Consultada sobre la coyuntura actual, la periodista peruana Betty Izaguirre afirmó sin duda que la posesión de Boluarte es el producto de un pacto de la nueva presidenta con las fuerzas políticas de derecha que actúan en el Congreso, como el partido fujimorista Fuerza Popular o el partido conservador Renovación Popular.

“Ya Fuerza Popular anunció que respaldará la presidencia de Dina Boluarte. También se reunió con el arzobispo peruano Carlos Castillo y con magistrados del Tribunal Constitucional. Todas estas son muestras de los pactos que ha realizado con fuerzas contrarias a Castillo”, detalló.

Tanto Izaguirre como Orrego concuerdan en que la gestión del ex primer mandatario estuvo asediada desde antes de que iniciara, con dudas sobre la transparencia de las elecciones.

“La prensa hegemónica no dejó de manipular a la opinión pública y más de 70 proyectos de ley se quedaron varados en el Congreso debido a la actitud obstruccionista de los legisladores”, estableció Izaguirre.

“El Congreso está absolutamente fragmentado, tiene un porcentaje de aprobación de menos de un 10 por ciento y diferentes miembros están siendo investigados por corrupción. No es un buen prospecto, es por eso que diferentes sectores comienzan a dar a conocer su descontento y a pedir elecciones generales adelantadas”, explicó el también periodista peruano Rafael Rojas.

Así, Rojas reconoció que el futuro de esta gestión gubernamental se sostiene, básicamente, en cómo será aceptado su gabinete, lo que deja a todo este país vecino en la incertidumbre, que durará por lo menos hasta el lunes, ya que hoy y mañana son feriados en Perú.

Por lo pronto, todos los consultados coinciden en que se vive una tensa calma. Izaguirre identifica que las diferentes organizaciones sociales tanto en Lima como en Arequipa, y otras regiones, ya se están articulando para brindarle apoyo a Castillo y llegar a la capital con diferentes delegaciones.

El Estado boliviano expresó su preocupación por la suspensión del Presidente electo de Perú

El presidente Luis Arce, la Cancillería y el embajador de Bolivia ante la Organización de Estados Americanos (OEA), Héctor Arce, manifestaron su preocupación por la crisis política que atraviesa Perú y lamentaron la destitución del mandatario democráticamente elegido en ese país.

Mediante sus redes sociales, Arce exhortó a que prevalezca la paz, la democracia y el respeto de los derechos humanos en la hermana nación del Perú, y lamentó que una vez más un gobierno progresista deba recibir este tipo de ataques.

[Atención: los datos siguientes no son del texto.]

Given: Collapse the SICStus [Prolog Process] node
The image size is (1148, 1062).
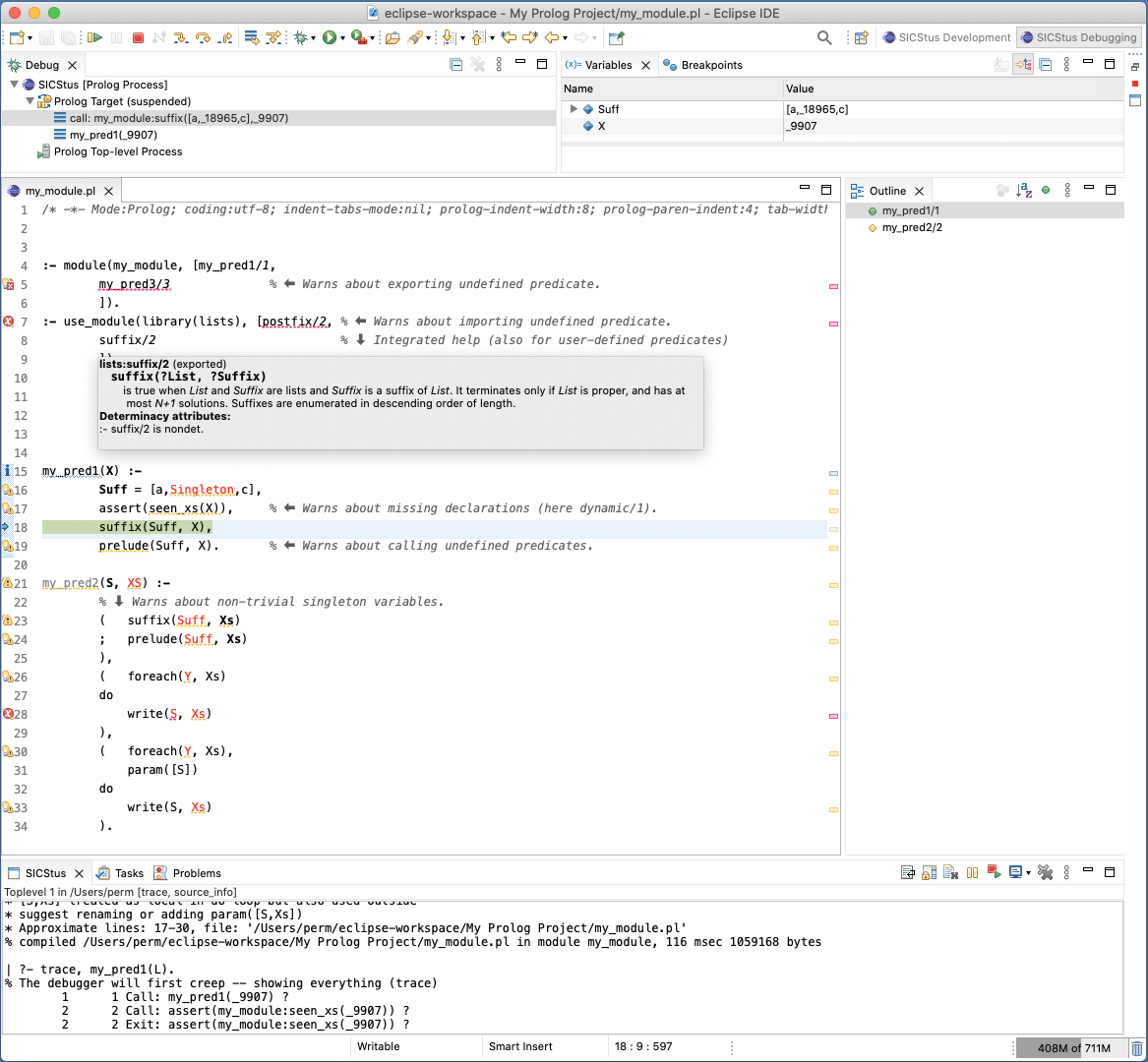Looking at the screenshot, I should 13,84.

“El constante hostigamiento de élites antidemocráticas contra gobiernos progresistas, populares y legítimamente constituidos debe ser condenado por todas y todos. Abogamos por que la democracia, la paz y respeto a los Derechos Humanos prevalezcan en beneficio del pueblo peruano”, puede leerse en su cuenta en Facebook.

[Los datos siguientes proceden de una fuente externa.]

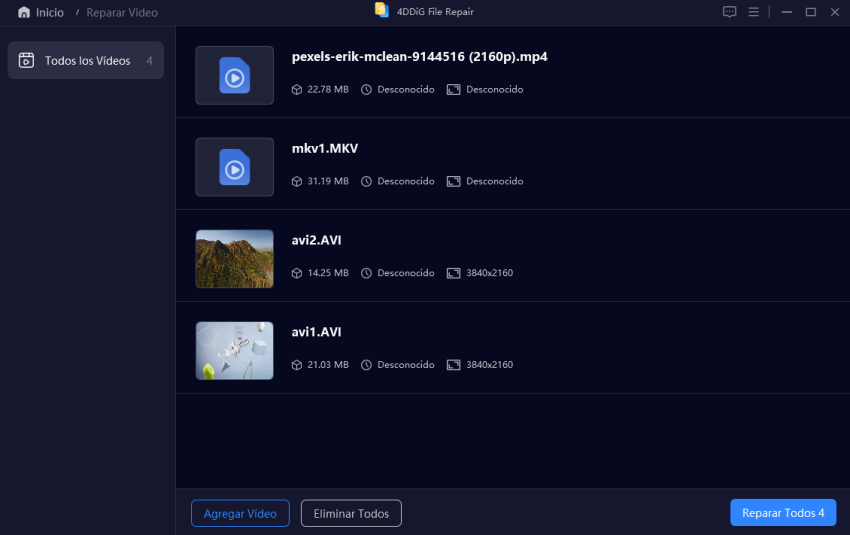Screen dimensions: 850x535
Task: Click the home icon next to Inicio
Action: pos(24,12)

También afirmó que desde los primeros días de la gestión del expresidente Castillo la derecha buscó sacar del poder a este líder de la clase obrera elegido en las urnas.

El embajador ante la OEA lamentó lo ocurrido ayer y cuestionó que la comisión permanente de ese organismo destinada a trabajar sobre la problemática peruana no pudiera evitar este tipo de resultados.

“No es la primera vez —y esperemos que sea la última— en la que un gobierno popular, un gobierno indígena, un gobierno extraído de los sectores más sanos de la nacionalidad de un país es profundamente rechazado por el orden político, por el orden establecido, y se busca su constante derrocamiento”, cuestionó.

La Cancillería también emitió un comunicado en el que hizo pública su preocupación y llamó a todos los actores políticos a respetar los valores democráticos y el estado de derecho.

Los Estados de varios países latinoamericanos, como México, Chile y Ecuador, exhortaron a buscar el respeto a la democracia y a los derechos humanos del pueblo peruano.